I was really impressed with how thoughtful this movie's story about alcohol was. It works nicely because it doesn't try to simply argue that alcohol is good or bad. Instead, it shows the way people can benefit from and abuse it, which makes it interesting to watch. Mads Mikkelsen is fantastic, and the final scene is one of the best I've seen.
This movie is incredibly charming. Paddington is such a sweet character, and the entire movie is delightful to watch. There are so many great, funny moments, and I could watch this again and again and never get tired of it.
This is a funny, clever movie that doesn't take itself too seriously. It's pretty light, but is consistently enjoyable and has some great moments.

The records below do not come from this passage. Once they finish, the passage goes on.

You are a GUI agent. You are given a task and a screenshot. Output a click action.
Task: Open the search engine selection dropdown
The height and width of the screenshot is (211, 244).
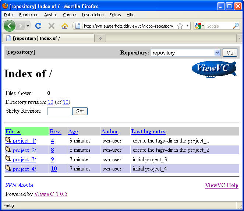pyautogui.click(x=199, y=26)
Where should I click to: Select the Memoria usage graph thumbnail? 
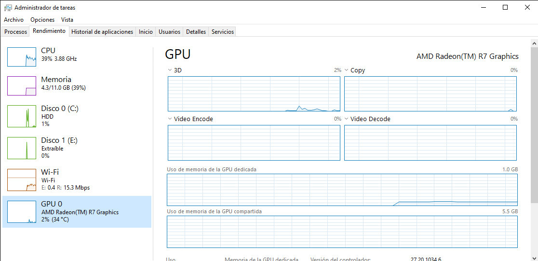[x=22, y=86]
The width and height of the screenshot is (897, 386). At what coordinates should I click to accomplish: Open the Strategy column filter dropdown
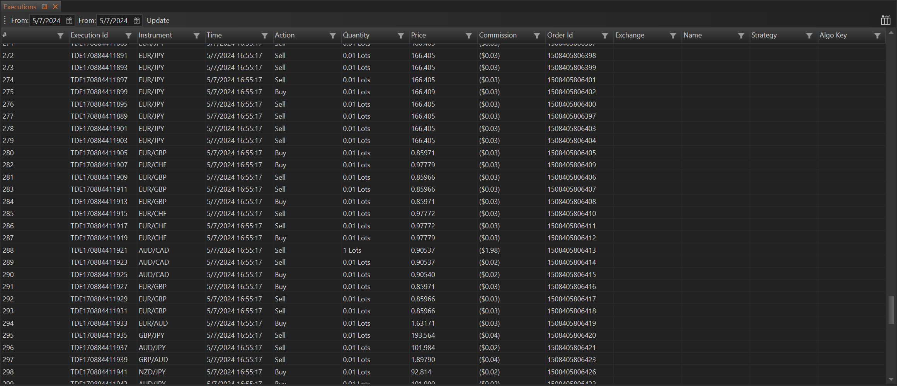click(809, 36)
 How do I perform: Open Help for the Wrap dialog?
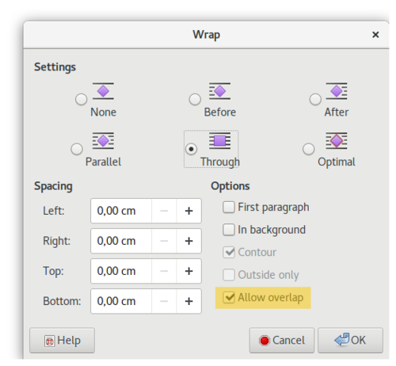pyautogui.click(x=62, y=341)
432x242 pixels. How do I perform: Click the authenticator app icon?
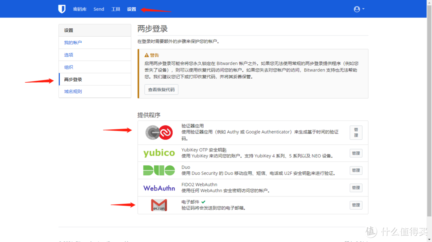159,132

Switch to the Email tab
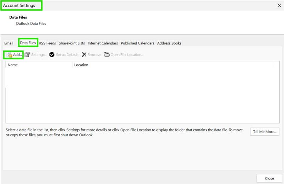tap(9, 43)
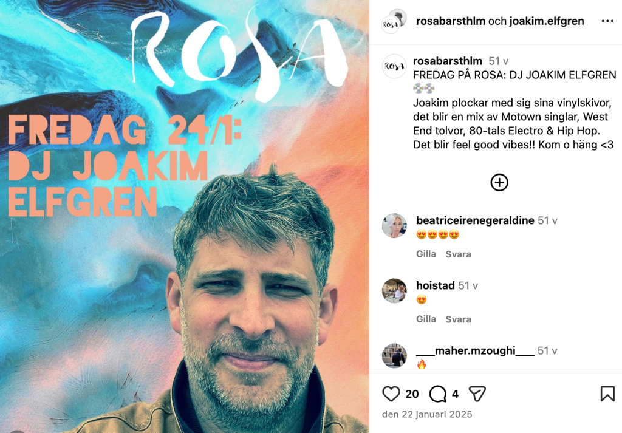Open comments via speech bubble icon
The width and height of the screenshot is (622, 433).
437,394
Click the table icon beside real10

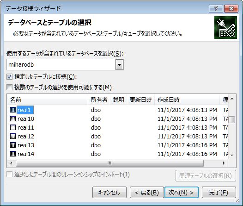click(x=13, y=119)
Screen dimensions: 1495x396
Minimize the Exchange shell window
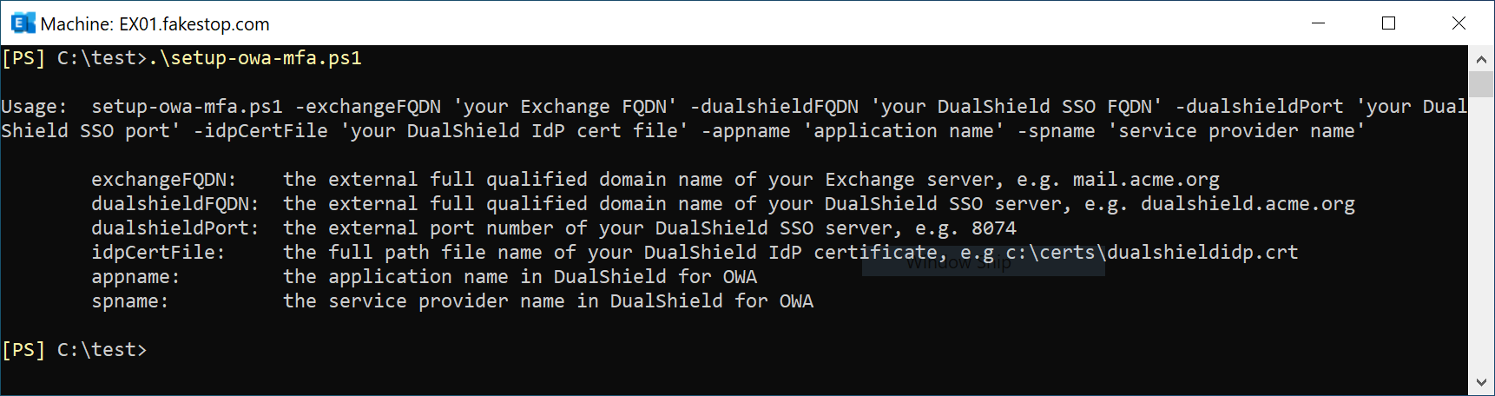pos(1318,23)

This movie really wasn't what I was expecting, and, even though it could be a difficult watch, I admired how bold and realistic it was. Going in, I had expected this to be more uplifting, but the approach the movie takes is much more interesting, showing a deeply flawed system and refusing to make its main character heroic.
This is an incredibly beautiful movie visually, with wonderful colors in every scene. It's also a very moving and insightful movie. It's autobiographical, but it's never self-indulgent. It brings you into the world of its main character and takes you on his consistently interesting internal journey.
This movie really scared me more than any movie I've seen in a long time. Jennifer Kent does a great job building up a creepy atmosphere and a sense of confusion and uncertainty. It also weaves the horror and emotion in its story together in a very impressive way, where both elements added to each other instead of distracting from each other.